The following is a sermon I gave at Fellowship Congregational UCC – Tulsa, as part of our Youth Sunday.
When we first started discussing Youth Sunday plans way back in August, I presented to the kids all of the lectionary verses that were available for this Sunday. There was a passage from James, which they’ve been learning about for the last month; a story from the Gospel of Mark about Jesus and the disciples and who gets to act in Jesus’ name; a bit from the book of Numbers about the Israelites complaining to Moses about a variety of different things. But when I mentioned that one of the options was from Esther, that piqued their interest.
So we watched a video that told the story of Esther, and settled on not just reading one verse from the book, but instead telling the entire convoluted and kind of comical story, in our own way, which you just saw. I don’t have a ton to add to what the kids presented here, but I did want to kind of put a bow on Youth Sunday with a few thoughts about Esther, and what her story means for us.

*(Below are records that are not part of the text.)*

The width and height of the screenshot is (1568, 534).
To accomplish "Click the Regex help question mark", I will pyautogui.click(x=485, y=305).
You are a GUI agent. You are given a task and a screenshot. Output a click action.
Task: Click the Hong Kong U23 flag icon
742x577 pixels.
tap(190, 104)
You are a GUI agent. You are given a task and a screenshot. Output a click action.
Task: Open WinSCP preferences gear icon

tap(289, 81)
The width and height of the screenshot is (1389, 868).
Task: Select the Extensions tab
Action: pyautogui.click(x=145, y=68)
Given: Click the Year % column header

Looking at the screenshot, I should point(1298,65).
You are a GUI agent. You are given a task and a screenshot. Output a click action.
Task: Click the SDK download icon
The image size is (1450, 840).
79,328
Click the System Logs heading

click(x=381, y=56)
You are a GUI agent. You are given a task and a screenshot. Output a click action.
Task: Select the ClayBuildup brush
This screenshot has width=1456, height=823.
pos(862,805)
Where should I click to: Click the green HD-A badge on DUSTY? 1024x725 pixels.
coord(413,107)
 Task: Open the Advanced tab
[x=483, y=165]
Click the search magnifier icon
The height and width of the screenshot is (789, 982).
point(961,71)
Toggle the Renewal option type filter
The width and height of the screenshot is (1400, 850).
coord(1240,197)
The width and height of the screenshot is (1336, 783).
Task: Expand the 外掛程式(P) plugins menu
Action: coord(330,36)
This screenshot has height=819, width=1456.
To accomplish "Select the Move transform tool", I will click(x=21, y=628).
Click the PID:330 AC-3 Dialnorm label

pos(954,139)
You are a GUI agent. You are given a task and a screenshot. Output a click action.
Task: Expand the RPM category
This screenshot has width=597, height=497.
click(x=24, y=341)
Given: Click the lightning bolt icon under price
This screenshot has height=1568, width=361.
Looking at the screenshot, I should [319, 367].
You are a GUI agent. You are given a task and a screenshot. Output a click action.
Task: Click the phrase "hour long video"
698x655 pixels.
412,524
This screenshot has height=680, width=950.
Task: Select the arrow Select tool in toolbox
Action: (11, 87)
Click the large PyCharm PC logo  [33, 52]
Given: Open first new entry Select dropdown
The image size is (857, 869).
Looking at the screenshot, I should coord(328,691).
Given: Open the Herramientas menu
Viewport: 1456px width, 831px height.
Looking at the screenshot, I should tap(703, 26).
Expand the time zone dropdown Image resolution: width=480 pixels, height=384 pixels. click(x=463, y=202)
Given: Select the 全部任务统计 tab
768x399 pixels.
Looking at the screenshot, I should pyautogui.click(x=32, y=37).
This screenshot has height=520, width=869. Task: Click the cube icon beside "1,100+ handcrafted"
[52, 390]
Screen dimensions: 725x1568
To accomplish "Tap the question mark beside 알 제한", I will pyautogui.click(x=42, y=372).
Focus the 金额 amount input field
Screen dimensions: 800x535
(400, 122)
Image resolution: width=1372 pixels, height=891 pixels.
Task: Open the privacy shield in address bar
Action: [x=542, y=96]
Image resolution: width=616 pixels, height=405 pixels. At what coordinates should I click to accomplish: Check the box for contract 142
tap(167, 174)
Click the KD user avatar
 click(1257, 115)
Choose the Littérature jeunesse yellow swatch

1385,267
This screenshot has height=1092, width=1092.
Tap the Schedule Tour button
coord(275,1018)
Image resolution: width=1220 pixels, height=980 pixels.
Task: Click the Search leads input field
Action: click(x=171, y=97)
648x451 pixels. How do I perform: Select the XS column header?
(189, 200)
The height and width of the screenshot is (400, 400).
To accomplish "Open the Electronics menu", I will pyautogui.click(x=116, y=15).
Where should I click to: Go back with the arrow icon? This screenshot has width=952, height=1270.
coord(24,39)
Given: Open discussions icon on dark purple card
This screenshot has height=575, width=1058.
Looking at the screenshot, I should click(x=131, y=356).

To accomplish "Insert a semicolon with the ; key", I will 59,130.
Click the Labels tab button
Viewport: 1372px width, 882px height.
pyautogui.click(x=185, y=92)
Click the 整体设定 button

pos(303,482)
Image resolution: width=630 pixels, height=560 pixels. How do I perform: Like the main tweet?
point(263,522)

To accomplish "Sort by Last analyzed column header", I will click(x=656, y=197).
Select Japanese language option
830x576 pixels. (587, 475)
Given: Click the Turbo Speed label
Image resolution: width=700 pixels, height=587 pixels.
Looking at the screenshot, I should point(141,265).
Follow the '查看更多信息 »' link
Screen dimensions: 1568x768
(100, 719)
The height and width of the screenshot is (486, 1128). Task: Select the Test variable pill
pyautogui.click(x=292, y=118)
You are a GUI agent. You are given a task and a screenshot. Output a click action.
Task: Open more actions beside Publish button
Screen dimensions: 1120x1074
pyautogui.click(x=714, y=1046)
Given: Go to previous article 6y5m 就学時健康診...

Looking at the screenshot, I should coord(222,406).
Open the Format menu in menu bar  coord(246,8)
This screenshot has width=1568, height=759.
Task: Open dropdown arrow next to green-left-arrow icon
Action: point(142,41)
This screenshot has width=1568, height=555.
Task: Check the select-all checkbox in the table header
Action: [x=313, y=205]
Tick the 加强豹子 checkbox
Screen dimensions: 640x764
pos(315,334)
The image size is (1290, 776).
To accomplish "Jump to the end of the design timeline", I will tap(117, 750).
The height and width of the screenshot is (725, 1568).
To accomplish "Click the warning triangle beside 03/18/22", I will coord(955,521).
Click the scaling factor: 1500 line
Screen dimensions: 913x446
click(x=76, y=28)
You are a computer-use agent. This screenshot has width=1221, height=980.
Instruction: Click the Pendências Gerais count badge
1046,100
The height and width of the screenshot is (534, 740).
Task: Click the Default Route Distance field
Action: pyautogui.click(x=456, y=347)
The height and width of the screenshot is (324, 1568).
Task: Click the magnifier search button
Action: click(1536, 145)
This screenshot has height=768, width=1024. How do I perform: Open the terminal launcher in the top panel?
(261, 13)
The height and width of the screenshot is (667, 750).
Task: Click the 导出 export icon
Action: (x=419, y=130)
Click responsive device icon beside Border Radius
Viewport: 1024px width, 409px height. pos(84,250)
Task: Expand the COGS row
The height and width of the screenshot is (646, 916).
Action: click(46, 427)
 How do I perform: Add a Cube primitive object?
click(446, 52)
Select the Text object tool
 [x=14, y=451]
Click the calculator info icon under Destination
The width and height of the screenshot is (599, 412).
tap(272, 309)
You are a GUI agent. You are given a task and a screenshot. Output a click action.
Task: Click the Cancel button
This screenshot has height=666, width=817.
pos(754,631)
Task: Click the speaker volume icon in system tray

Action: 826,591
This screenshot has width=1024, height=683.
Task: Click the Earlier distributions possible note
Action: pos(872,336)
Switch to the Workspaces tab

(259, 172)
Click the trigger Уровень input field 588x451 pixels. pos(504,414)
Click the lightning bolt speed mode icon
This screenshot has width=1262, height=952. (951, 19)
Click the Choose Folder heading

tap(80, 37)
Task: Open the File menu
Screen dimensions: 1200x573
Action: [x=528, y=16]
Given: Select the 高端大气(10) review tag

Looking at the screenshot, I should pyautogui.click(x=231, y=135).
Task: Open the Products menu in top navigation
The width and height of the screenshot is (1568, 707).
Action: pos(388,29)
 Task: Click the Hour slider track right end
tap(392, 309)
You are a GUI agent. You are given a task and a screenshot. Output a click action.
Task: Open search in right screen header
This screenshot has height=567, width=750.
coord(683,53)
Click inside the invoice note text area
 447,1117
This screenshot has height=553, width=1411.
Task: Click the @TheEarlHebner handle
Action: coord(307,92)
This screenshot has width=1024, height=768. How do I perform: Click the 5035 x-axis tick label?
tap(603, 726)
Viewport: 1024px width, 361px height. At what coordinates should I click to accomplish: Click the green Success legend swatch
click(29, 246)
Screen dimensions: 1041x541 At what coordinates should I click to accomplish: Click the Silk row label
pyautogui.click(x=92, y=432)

One of the most interesting things about the Book of Esther, besides just the absolute soap opera drama of it all, is that it is the only book in the whole Bible that never once mentions God. Which is odd, right, considering this is the Bible, and this is a story about the Jewish people living in exile, and about their commitment to faith in the face of the oppression of Haman. The author of the book never once mentions God, and I don’t think that is an accident at all.
In our Call to Worship this morning, you asked the question over and over, “Where is God?” I hope the reason for that question makes a little more sense now. When I have been reading Esther over the last few weeks, and preparing for this Sunday, it is the question I have been trying to keep at the forefront of my own mind. Where is God in this story? What is God doing here in the lives of Esther and Mordecai? What does this story tell us about God, even in God’s seeming absence?
It’s actually a question I ask a lot, and one I imagine you do too, seeing as we are all at this church, and not some other one here in Tulsa. I know I ask this question because, despite almost a decade now of working in churches, despite a seminary degree and daily Bible reading and my work here at Fellowship, I don’t often feel God, if you know what I mean. Doubt has long been a part of my journey of faith; prayer is a struggle for me, because I don’t even always think God is real. Some days I do. Some days I certainly don’t
And I think that’s ok, and makes me a little bit better at my job. Because I remember being one of those kids, in the church I grew up in, going to youth groups and doing church things. I know that, even back then, maybe especially back then, I often wondered where God was. And I didn’t always get a very good answer to that pondering. Too often, the implication from youth leaders and pastors was that of course God is real, not in some abstract way, but like a real person in your life, and you should – YOU SHOULD – know that to be true. Of course, the flip side of such an attitude was that if you didn’t, then something was wrong with you. And, in those settings, that led to this whole slippery, circular logic of sin and condemnation and hell and fear and earnest but often fruitless attempts to DO faith a little better next time.
So, a story like that of Esther, where God doesn’t show up explicitly by name or action, is an important one for the work we are doing every Sunday morning in the youth wing. Because, God doesn’t always show up for us, not like we want. We are often left going, where is God? Why was God absent today, or this week, or in that place? What we see in the story of Esther is an important response to the universal question of, where is God? God may not show up in Esther to miraculously strike down Haman, or to speak to the King in a dream, or to command the actions of Mordecai and Esther. In this way, the Book of Esther is unique in the Hebrew Bible, considering its proximity to stories like that of Moses, or Job, or Noah.
But, if we really think about it, God is at work here. If we think about what we know of God – that God is a God of love, that God desires justice and mercy, that God takes the small and broken and insignificant things and makes them great and wondrous and whole – then we can begin to perceive the presence of God in the story of Esther. In the hope of Mordecai, who had belief in the good that could come from Esther, we can see God at work. In the courage of Esther as she navigates the politics and machinations of court life, we can see God at work. In the steadfast faith of the Jewish people even as they are commanded by the Powers of the world to abandon God, to give themselves over fully to exile, we see God at work. God may not be acting directly. But God is certainly acting, through the hands and feet and faith of those who still are able to hold tight to the promise of God that a better world is possible, if we each do our part – no matter how small or insignificant – to help make it happen.
This is what we try to think about together each Sunday morning in the youth room: what are called to do today, this week, at school, with our friends, with our families, to help make the world a little bit of a better place, and in the process, to do the work of God in the world. How do we fit into the story of God? What is our place in this church? How can we recognize – and seize- our Esther moment?
In short, we ask. Where is God?
I’ll end this sermon, and respond to – put not try to answer- that question, by quoting my favorite passage in the whole Bible, Genesis 28:16, where Jacob proclaims,
“Surely God is in this place, and I did not know it!”
That’s the message of Esther, as well. Surely God is in this place, in this story, with us, even if we don’t know it, if we don’t feel it, if we don’t believe it today, or tomorrow, or the day after that. What better news can we imagine than that? Amen.